Technology defining the ‘new normal’

Although Q1’20 was one of the worst quarters since early 2016 for VC-backed Fintech investment, dropping to $6.1bn across 404 deals, Fintechs are well placed to realise benefits in the medium- to long-term. From payments to insurtech, players across every vertical meet the accelerated need for digital solutions. Consumers are looking to pay without contact and bank without branches. Some Fintechs are already reaping these benefits.
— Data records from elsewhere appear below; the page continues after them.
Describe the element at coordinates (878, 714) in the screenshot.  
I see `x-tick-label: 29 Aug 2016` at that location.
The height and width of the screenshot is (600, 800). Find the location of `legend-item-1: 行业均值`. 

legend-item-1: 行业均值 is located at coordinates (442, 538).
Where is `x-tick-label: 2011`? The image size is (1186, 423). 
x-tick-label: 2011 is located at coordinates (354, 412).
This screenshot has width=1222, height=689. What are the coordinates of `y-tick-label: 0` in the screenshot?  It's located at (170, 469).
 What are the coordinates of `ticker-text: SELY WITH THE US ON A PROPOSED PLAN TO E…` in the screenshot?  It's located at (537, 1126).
For example, digital payments company Stripe announced a $600m funding round last month to boost support for businesses as they move to sell online. 
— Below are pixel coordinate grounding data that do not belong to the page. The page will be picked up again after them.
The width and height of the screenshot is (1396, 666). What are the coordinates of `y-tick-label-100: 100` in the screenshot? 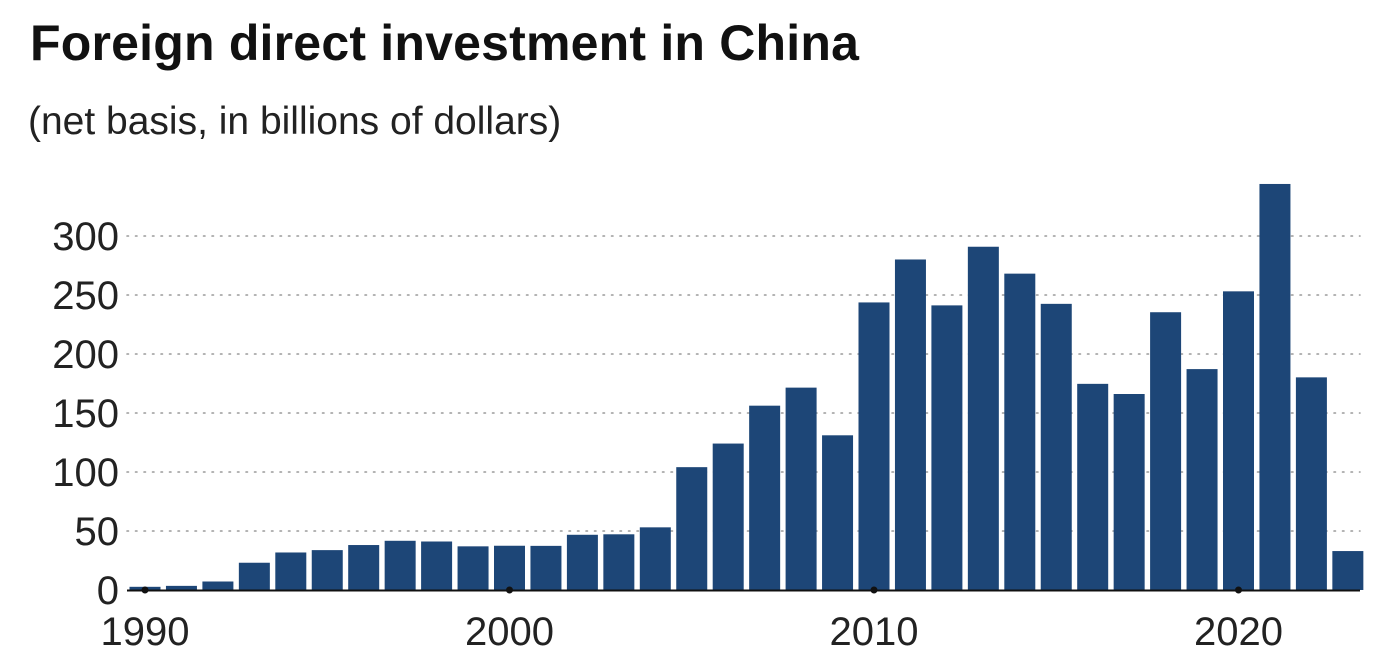 It's located at (86, 473).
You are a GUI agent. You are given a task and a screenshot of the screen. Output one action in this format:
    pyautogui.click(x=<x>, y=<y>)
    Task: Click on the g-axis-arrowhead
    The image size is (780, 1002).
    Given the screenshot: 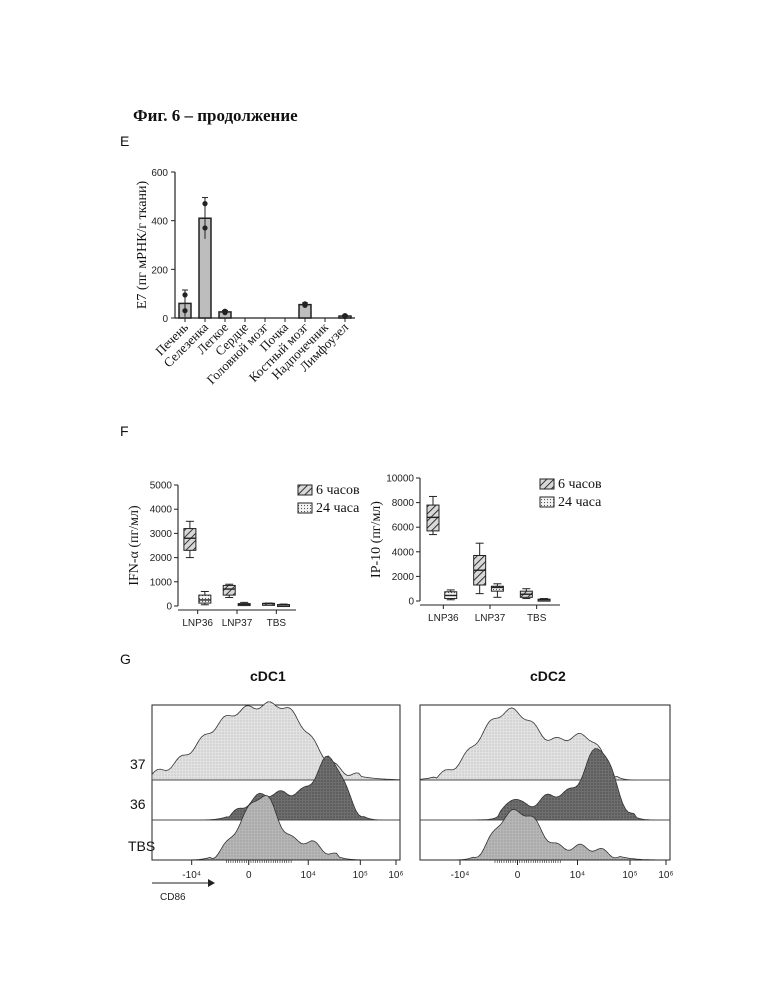 What is the action you would take?
    pyautogui.click(x=212, y=883)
In Africa, Fintech has long been the major focus for VC investment, attracting over 50% of the $1.34bn raised by African startups in 2019. Mobile money, amongst other cashless payment and lending solutions, are at the forefront. And while consumers have been gradually migrating to these digital offerings, Covid-19 is predicted to accelerate adoption. In other emerging markets, essential services have had no choice but to undergo rapid digital transformation due to Covid-19.
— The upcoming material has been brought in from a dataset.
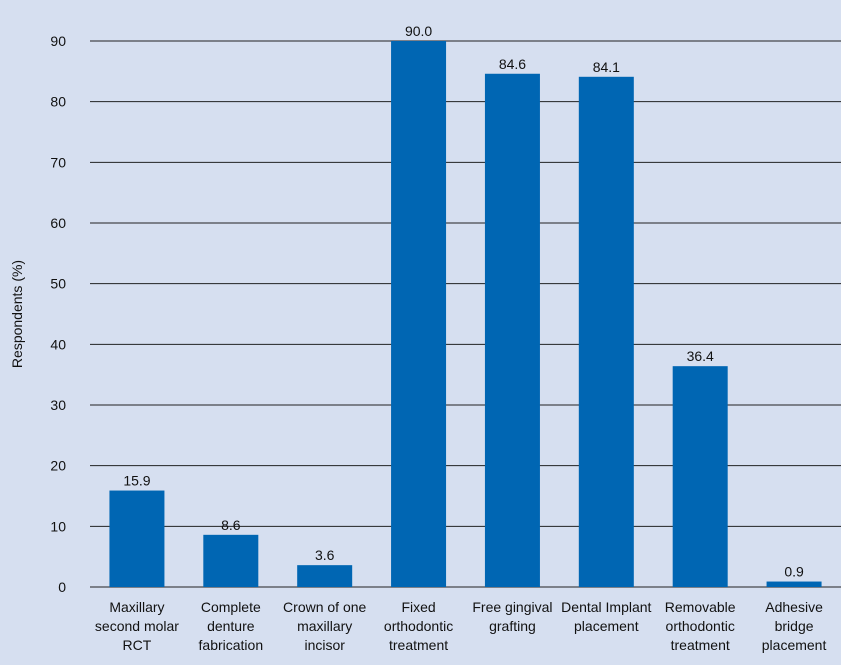 This screenshot has width=841, height=665. What do you see at coordinates (136, 481) in the screenshot?
I see `data-label: 15.9` at bounding box center [136, 481].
In India, for example, Edutech has seen a huge investment boom. Since March 2020, 14 education startups have raised funding. 9 of these at the seed capital stage, showing investors are willing to bet on early stage startups despite uncertainty. Similarly, in China, VC investment activity in March was up sixfold to $2.5bn. Investors sought opportunities in biotech and edutech, with online education startup Yuanfudao obtaining $1bn in a funding round led by Chinese tech giant, Tencent

Fighting back

Philanthropic investments have also been on the up, as investors look to support companies solving critical Covid challenges. In the UK, the Coalition for Epidemic Preparedness Innovations invested $23.7bn in companies working to develop a vaccine. This clearly indicates the investor appetite for businesses adapting to prioritise pressing needs. Examples of entrepreneurship and business agility have flourished across all sectors. From power-bank startup ChargedUp shifting production to create hand sanitiser stations, to self-drive car rental startup Zoomcar moving to B2B use cases; startups globally have pivoted, diversified or wholly redefined their offerings to meet demands. Creativity, adaptability and resilience have long been central tenants of any successful startup. Now, Covid-19 is bringing these traits into the limelight for all to see, including potential investors.

What’s next?

There is no doubt that the effects of Covid-19 on the VC landscape are far-reaching and impactful. The sharp contraction in economic activity will likely come with an increase in the number of businesses that fail. But, this period of extreme disruption also comes with great opportunity. And we’re beginning to see glimmers of this in the entrepreneurial ecosystem. Startups want preeminent VC backing. But they’ll need resilient business models, and a customer-centric focus in this “new normal”, to emerge stronger than before.

VCs that are able to think beyond current business cycles and anticipate the longer term impacts will stand out. After all, capitalising current opportunities is one thing, outthinking the market to predict the next set is another.

So, while the cloud may seem dark, there are some silver linings. We’re in the unique position now to build the future better than it was ever going to be before.